I did my own review. The first article I examined discussed the financial condition of department stores and stated that the first quarter in 2017 was an economic “disaster.” Retailers were reported as “battered” with “more pain” coming. One analyst suggested that retailers are “dying.” Sales have “slipped” and retail stocks have “crashed.” Just this one article was packed with metaphors.

A metaphor utilizes a known image to describe something less clear. The average investor, for example, may not make sense of the price/earnings ratio, a number used in financial analysis, but immediately has a general impression if a metaphor is used. The image in some way explains what is not easily understood.

Michael Morris, a psychology professor at Columbia University, also looked at the metaphors used to describe financial issues. Morris distinguished between “object” and “agent” metaphors. Suppose you are on a mountain hike, Morris wrote, and you see a rock rolling downward. The rock is not alive (an “object”) and must have started rolling because of an external force. In contrast, if you see something moving up the hill, Morris continued, you would assume that a living force (an “agent”) is behind the movement.“Object” metaphors are passive, inanimate, and subject to influence from external sources. “Agent” metaphors are active and animated from an internal source of power. It does not take any effort to “fall” but to “climb” requires lively engagement. Morris noticed a bias in the news stories. Reporters tended to use “object” metaphors when economic indicators decreased. Stocks were said to be “dropping” or “plunging.” When economic indicators increased, reporters tended to use “agent” metaphors. Stocks were said to be “climbing” or “soaring.”
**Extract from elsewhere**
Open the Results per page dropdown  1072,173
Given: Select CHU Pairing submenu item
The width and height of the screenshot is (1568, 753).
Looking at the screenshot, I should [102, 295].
Sterile Information vs. Vibrant Images

I love imaginative use of language. In the church, we use metaphors in an attempt to describe the indescribable. Scholars have written books on the images used in the Bible, everything from how Aaron’s rod serves as a sign of God’s presence, to Zion as representing God’s eternal reign of peace. Consider the songs we sing in worship. The hymn begins, “Spirit of God, descend upon my heart, Wean it from earth.” The hymn writer recognized something about weaning that helped him express the movement toward full dependence on God. The hymn closes with this phrase: “My heart an altar, and Thy love the flame.” Numerous biblical passages come to mind in that word picture.

In almost every phrase of this hymn, the writer uses a metaphor. The word pictures help us begin to explore the transcendence of God who is beyond our ability to fully comprehend. When used in Christian worship, metaphors provide a way for us to talk about spiritual reality in ways that otherwise would remain unspoken. Biblical imagery is a valuable part of our language in worship.

But when it comes to personal finance, sometimes the most colorful images interfere with careful analysis and prudent decision making. In essence, a metaphor is a little story. Economic metaphors suggest an explanation of the economic context and imply the story behind the numbers.

Morris revealed a bias in the metaphors used to describe economic conditions, and that bias could have an adverse influence on a person. An explanation through “object” metaphors may prompt an investor to think that nothing can be done. The use of “agent” metaphors, on the other hand, may prompt a person to an unwarranted exuberance.

The prudent person will identify when metaphoric language is being used in personal finance. In reading that “the market was very nervous,” it is helpful to recognize that the financial market is being described in human terms. An investor might be nervous, but an inanimate thing like a stock market has no sensitivities. Careful attention to the figurative language can catch exaggeration in a statement like “another day of market carnage” when in fact the decline was only about one-half of one percent.

I’m a writer—I like making words sing. I’m a student of hymns—I find great delight in creative expressions of things that matter most. But this love of literary elements such as metaphor does not carry across to issues of personal finance. For that I want sterile information, not vibrant images.